| ESTRATTO DEL DOCUMENTO |
========

Anche la quarta ondata è destinata a lasciare strascichi sui reparti ospedalieri. Non sarà stata devastante come quelle dell’era pre-vaccini. Ma tra ricoveri sospesi, prestazioni rinviate, carenza di personale e difficoltà a isolare e gestire i pazienti “Covid, non-Covid”, le difficoltà della sanità italiana non sono mancate. La survey di Fadoi, la Federazione degli internisti ospedalieri, condotta su 19 regioni, stima infatti che ci vorrà almeno un anno per tornare all’attività ordinaria nelle corsie degli ospedali.

========

| CONSEGNA |
Secondo la survey di Fadoi citata nell'estratto, quanto tempo ci vorrà per tornare all'attività ordinaria nelle corsie degli ospedali? Il materiale che segue proviene da un'altra fonte.

| DATI REGISTRATI |
========

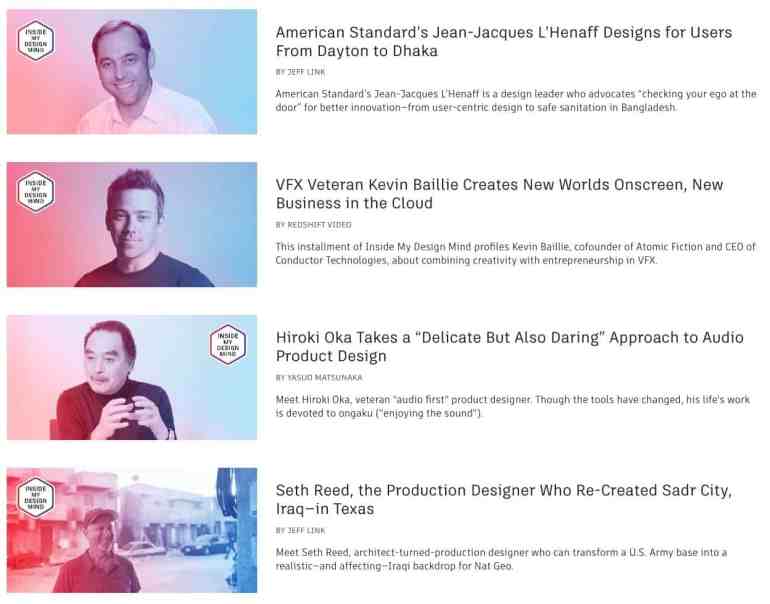Click the hexagon badge on Hiroki Oka thumbnail
The width and height of the screenshot is (770, 604).
point(228,344)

========

| RISULTATO |
Almeno un anno.